The first thing you'll need to know is how mon expects to pass the monitor script a list of hosts to test. mon calls external tests like this:
foo.monitor host1 host2 ... hostN
In the example script, we're grabbing those host names with the loop:
foreach my $host (@ARGV) {
#do stuff
}
That "do stuff " thing is the important bit; we'll get back to it in a minute. Before we do, we need to look at one more thing—how mon expects to be told of failures by the test. mon is actually looking for three things: an exit code (0 if there are no errors, or 1 otherwise), a list of failed hosts, and a list of error messages associated with the failed hosts. Returning an exit code is not a big deal; the more interesting thing is the creation of the two lists that mon wants. This is done in the last two foreach loops in our sample.
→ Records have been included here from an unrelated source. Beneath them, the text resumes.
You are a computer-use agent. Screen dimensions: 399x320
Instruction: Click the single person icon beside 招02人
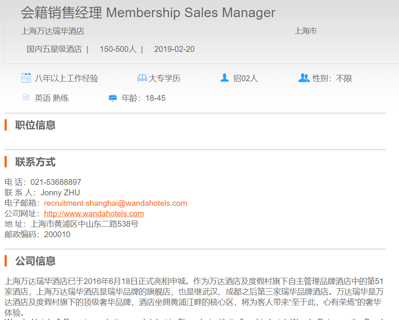click(225, 78)
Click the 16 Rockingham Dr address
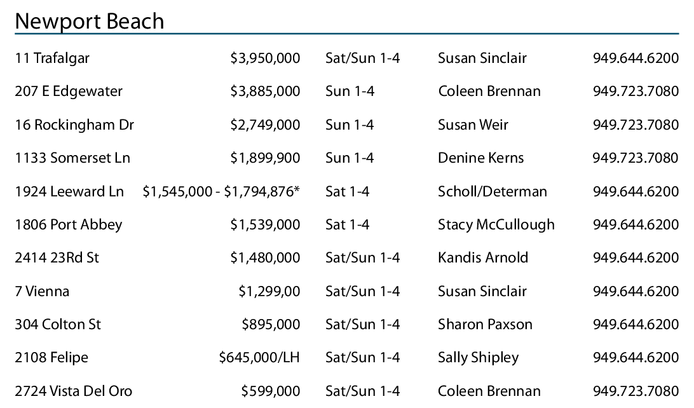Screen dimensions: 694x408 pyautogui.click(x=74, y=125)
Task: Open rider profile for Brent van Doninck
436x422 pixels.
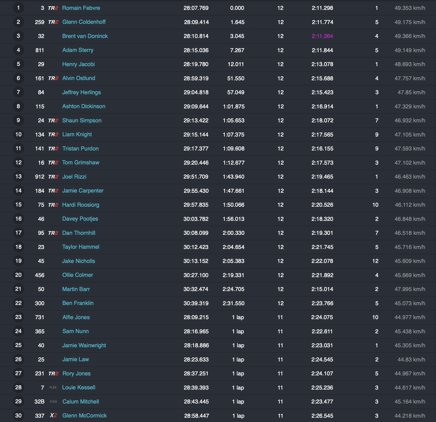Action: 85,36
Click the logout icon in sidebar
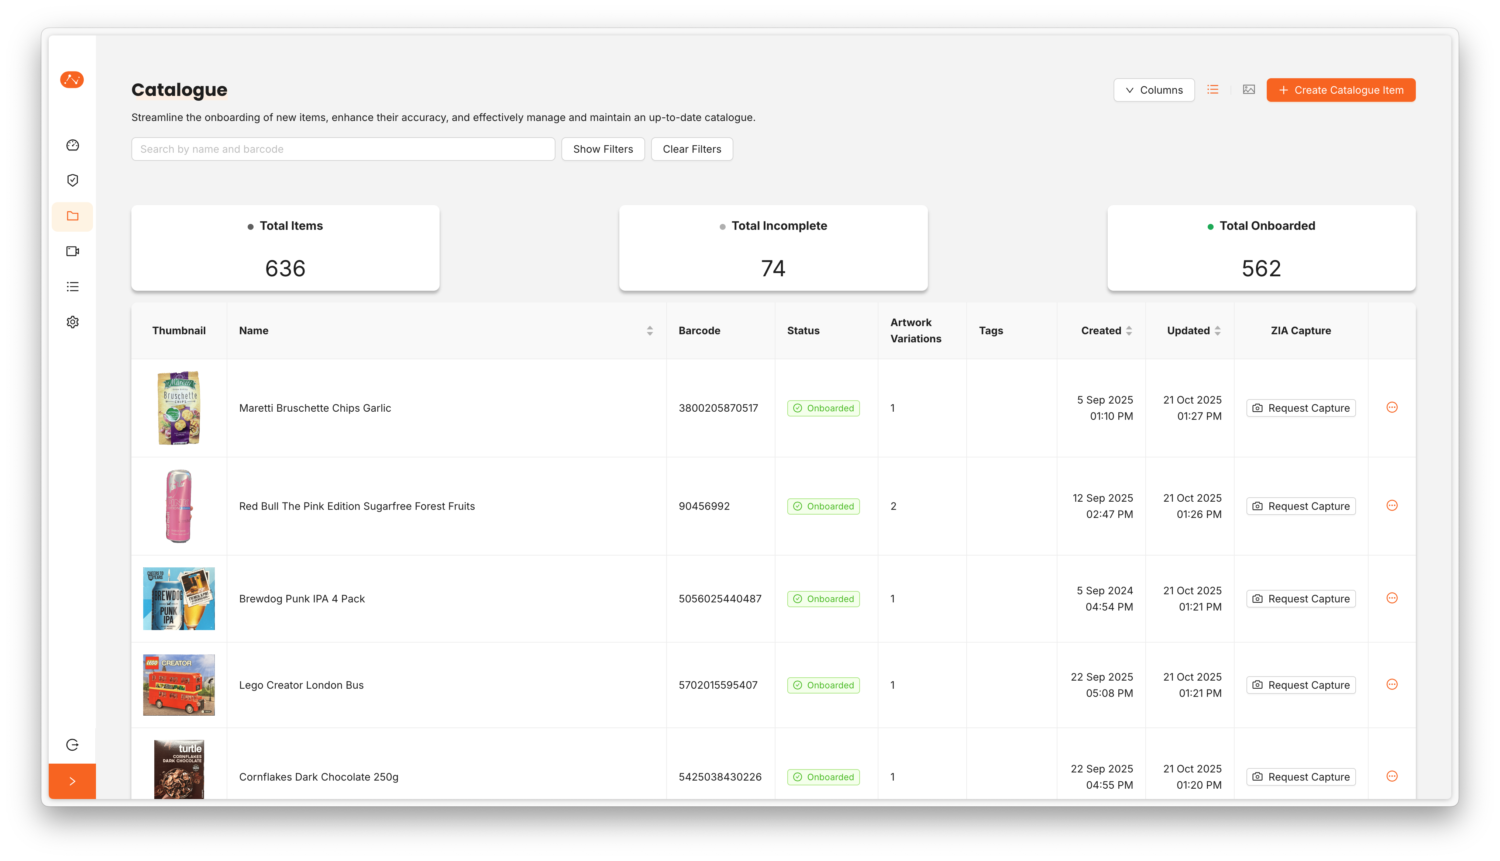1500x861 pixels. click(x=72, y=745)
Back to the "do stuff " section—in this example, I wanted to send alerts for boxes that weren't responding to finger requests. To perform the test, I used the Net::Telnet Perl module to make a TCP connection to the finger server (at port 79). Then I sent an empty string and waited for a response. If I got something back, I treated it as a working server. If there was no connection, or if I got an error, I treated it as a failure and popped the host and error message onto an array for later handling. After I had worked through the whole list of hosts, I could move on to the error-handling part of the test (if there were any failures).
That's all there is to it; not much magic there. The hardest part is sitting down to figure out how to test the condition you're looking for.